Descriptive statistical result

During the 1992–2015 period, the overall ageing rate in mainland China maintained a sustained rise. The percentage of the population aged 65 and above was 6.08% in 1992 and grew to 10.47% in 2015, with an average annual growth rate of 2.29%. The extent of ageing has been increasing year by year (Fig. 1).

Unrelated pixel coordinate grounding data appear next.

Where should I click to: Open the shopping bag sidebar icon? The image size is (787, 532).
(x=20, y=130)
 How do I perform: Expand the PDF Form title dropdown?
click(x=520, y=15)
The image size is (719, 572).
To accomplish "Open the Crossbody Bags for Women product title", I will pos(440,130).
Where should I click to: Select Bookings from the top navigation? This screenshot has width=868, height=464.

The entire process can be divided into three sub-processes: 1992–1999, 2000–2010 and 2010–2015. The increasing tendency of the mean of three stages increased stage by stage, and the high quartile and low quartile also had some degree of increase.

Fig. 1
figure 1

Boxplot of the ageing rate in the Chinese mainland from 1992 to 2015

At the same time, the ageing area showed a significant expansion trend. According to the lower limit of the Ageing Social Standard of the United Nation (7.0%) [23], the following five provinces (municipalities) became ageing areas as early as 1992:Shanghai (11.%), Beijing (8.0%), Zhejiang (7.5%), Tianjin (7.4%) and Jiangsu (7.4%). Thirty provinces, excepting Tibet, became ageing areas in 2015. Of these, Chongqing had the highest rate of ageing (13.3%). Figure 2 shows the evolution process of the spatial distribution of the ageing rate of 31 provinces (including some municipalities or autonomous regions; for brevity, the following text only uses the 31 provinces) in China during the study period, illustrating a clear expansion from southeast to northwest, which is consistent with the conclusions of Wang et al. [10]

Fig. 2
figure 2

Spatial distribution of the ageing rate in the Chinese mainland from 1992 to 2015. (Map generated with ArcGIS 10.3 by authors)

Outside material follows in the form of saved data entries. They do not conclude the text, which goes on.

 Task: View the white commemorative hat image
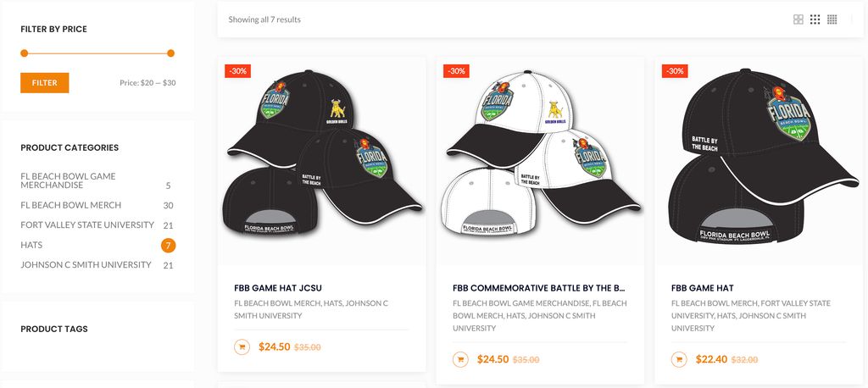[540, 161]
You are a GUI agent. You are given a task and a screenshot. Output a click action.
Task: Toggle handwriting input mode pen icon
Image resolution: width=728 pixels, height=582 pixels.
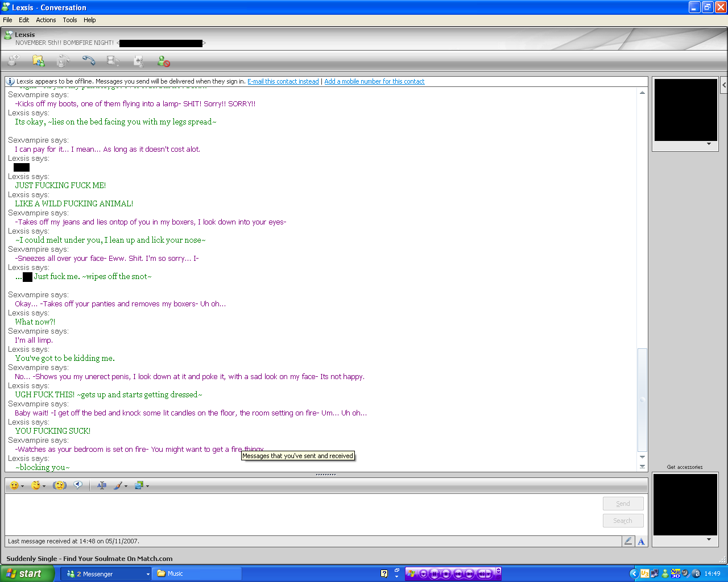click(x=628, y=541)
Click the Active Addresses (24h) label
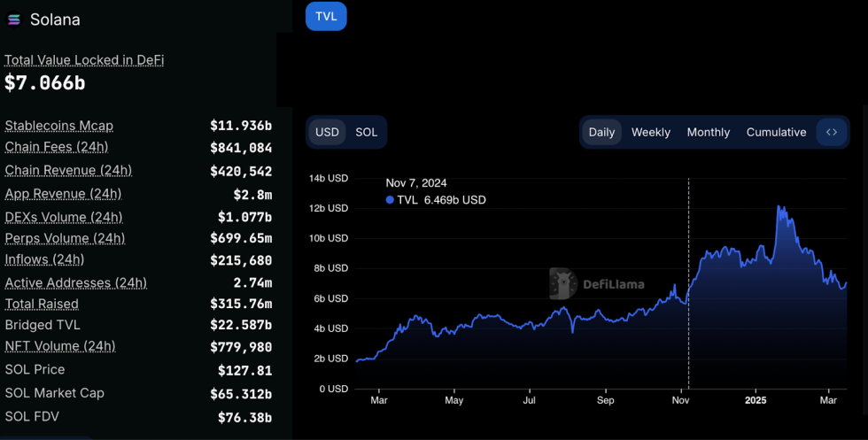This screenshot has height=440, width=868. [x=75, y=283]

We use Moran’s I [24] to measure the spatial difference of the ageing rate; the larger the Moran’s I is, the larger the spatial difference is. Figure 3 shows the trend of the spatial variation coefficient of the ageing rate in 31 provinces in mainland China from 1992 to 2015. It can be observed that the differences in ageing demonstrate a general decreasing trend. The difference in degree of ageing among provinces was quite large during 1992–2004, and decreased during 2004–2015, which is contrary to the conclusions of Xiu-Li and Wang. [8] In recent years, as can be seen in Fig. 1, the degree of ageing in each province has been aggravating. All regions attained a high ageing rate, so a smaller spatial difference resulted.

Fig. 3
figure 3

Moran’s I of the ageing rate in mainland China from 1992 to 2015

Bayesian statistical result

In order to explain the spatio-temporal evolution of the ageing rate in mainland China more thoroughly, this paper divides the research period into three stages (1992–1999, 2000–2010 and 2010–2015) based on the above descriptive statistical analysis, and then, using the extended nonlinearity BSTHM, estimates the common spatial pattern, the distribution of local first-order change (speed) and second-order change (acceleration) in the three sub-phases of the ageing rate in China.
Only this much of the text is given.